Since the grain sizes of materials prepared by a sol-gel route and a solid-state reaction method are close, it can be assumed that a lower conductivity of the samples prepared by a sol-gel route is determined by their lower density. To increase the density of pellets, the samples prepared by a sol-gel route at 800 °C were ball-milled, again pressed into pellets, and sintered at 900 °C for 10 h. Despite the fact that the surface microstructure of Li_1.2Al_0.2Zr_0.1Ti_1.7(PO₄)₃_sg_900-10h remained practically unchanged if compared to Li_1.2Al_0.2Zr_0.1Ti_1.7(PO₄)₃_sg_900-5h (Figure 2b and Figure S1c), its conductivity approaches the conductivity of materials prepared by a solid-state reaction.

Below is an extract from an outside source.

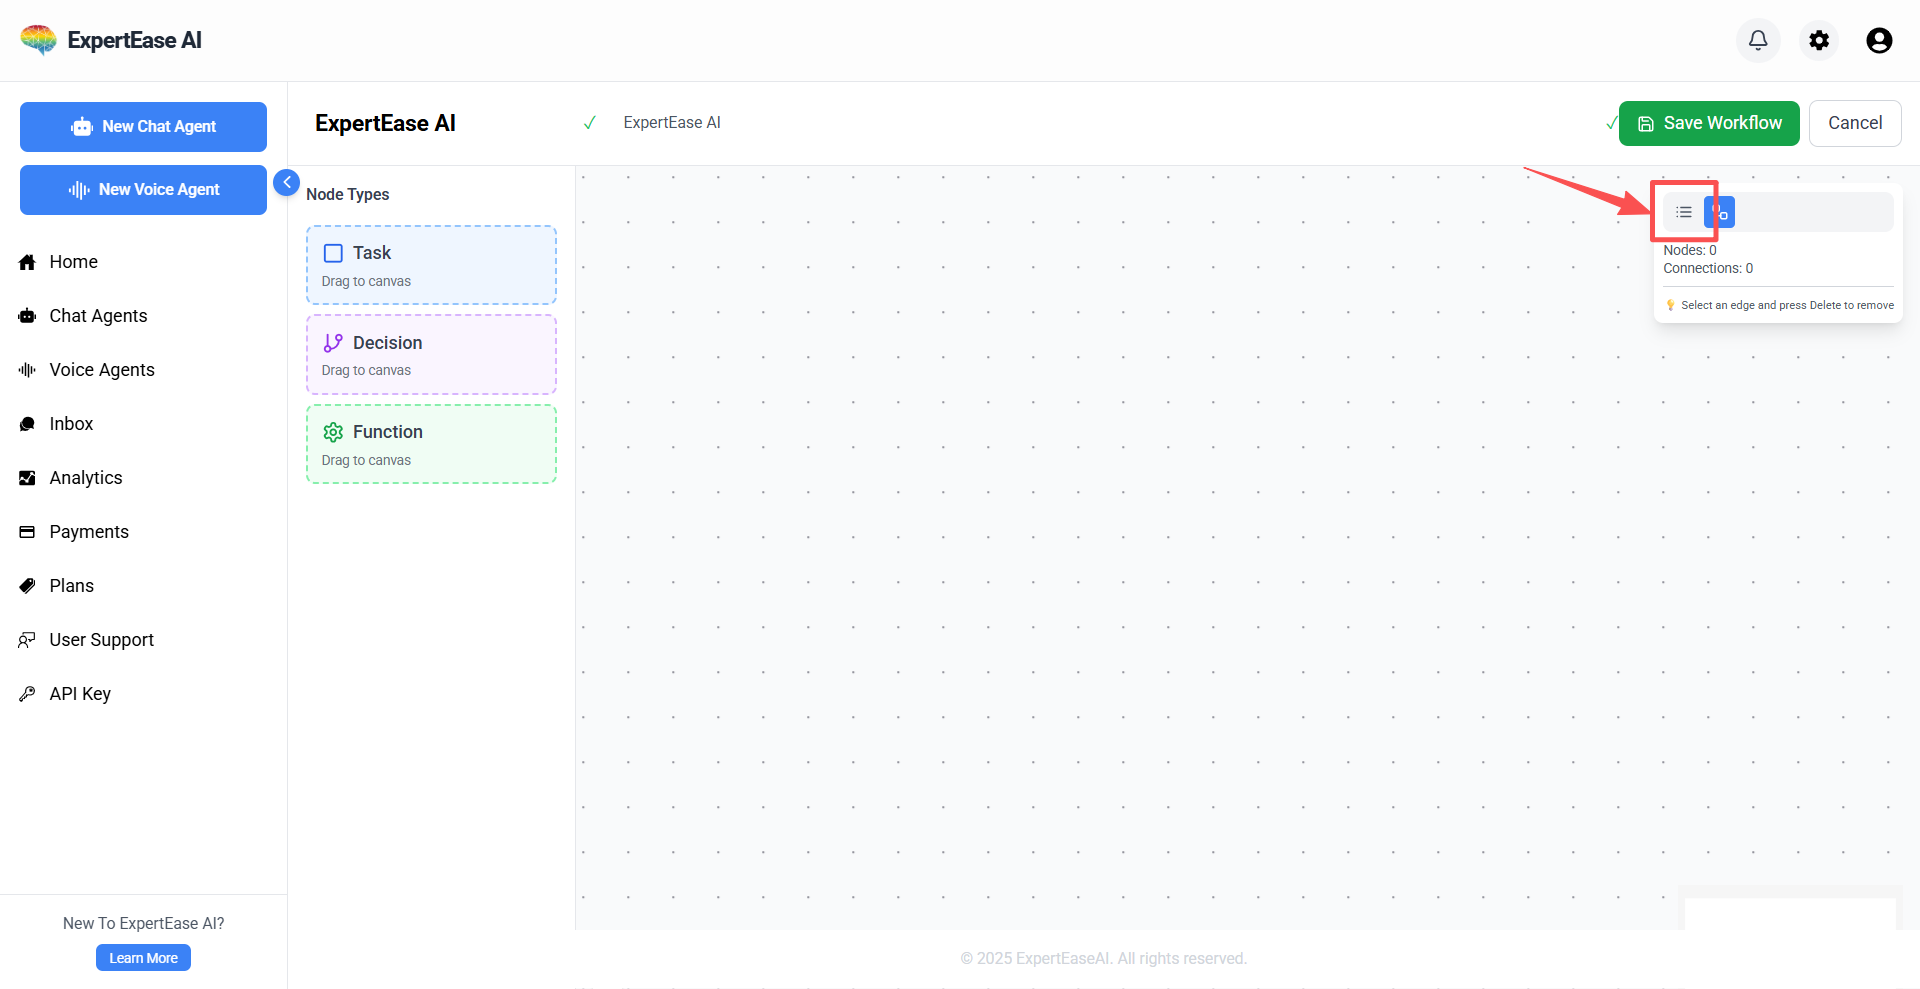Screen dimensions: 1920x989
Task: Create a New Voice Agent
Action: (143, 190)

3.5. Transfer Number and Electrolyte Stability

The contribution of the electronic component to the total Li_1.2Al_0.2Zr_0.1Ti_1.7(PO₄)₃ conductivity was determined using a potentostatic polarization method. Figure S3 shows the current curve at a polarizing voltage of 10 mV. The initial current (I₀) sharply decreases with time, reaching a stationary value of 9 × 10⁻¹¹ A. The final (steady-state) current (I_ss) is due to moving electron holes since Li⁺ ions are blocked by the silver (blocking) electrodes. corresponding to the electronic conductivity of 3.98 × 10⁻⁹ S cm⁻¹. The transfer number for lithium ions (n_Li+) in Li_1.2Al_0.2Zr_0.1Ti_1.7(PO₄)₃, calculated by Equation (2), is 0.999.

n_Li+ = 1 − I_ss/I₀,

(2)

To study the electrochemical stability of Li_1.2Al_0.2Zr_0.1Ti_1.7(PO₄)₃_ss_900 against Li, galvanostatic cycling of a symmetrical Li|Li_1.2Al_0.2Zr_0.1Ti_1.7(PO₄)₃_ss_900-10h|Li cell was performed at a current density of 0.05 mA cm⁻². The cell potential profile practically does not change during 100 h of cycling (Figure 7), which indicates the stability of the electrolyte against lithium and the absence of pronounced growth of dendrites. This stability is determined by kinetic factors [59]; however, this shows the possibility of using these electrolytes in lithium metal batteries.

4. Conclusions

In this work, novel Li_1+xAl_xZr_yTi_2−x−y(PO₄)₃ (0 ≤ x, y ≤ 0.2) electrolytes with a high lithium conductivity were prepared by a sol-gel and solid-state synthesis. The co-doping of LiTi₂(PO₄)₃ with zirconium and aluminum at low degrees of titanium substitution leads to an enhancement of ionic conductivity. The optimal conditions for the synthesis of Li_1+xAl_xZr_yTi_2−x−y(PO₄)₃ electrolytes with high conductivity were determined. At room temperature, Li_1.2Al_0.2Zr_0.1Ti_1.7(PO₄)₃ prepared by a solid-state reaction with sintering at 900 °C for 10 h exhibits the highest ionic conductivity of 7.9 × 10⁻⁴ S cm⁻¹. The potential profile of the Li|Li_1.2Al_0.2Zr_0.1Ti_1.7(PO₄)₃|Li cell practically does not change during 100 h of galvanostatic cycling indicating its high stability against lithium. These results suggest that Li_1.2Al_0.2Zr_0.1Ti_1.7(PO₄)₃ material is a promising solid electrolyte for lithium metal batteries. This research proves that the co-doping strategy is beneficial to design solid electrolytes with high conductivity for their use in ASSBs.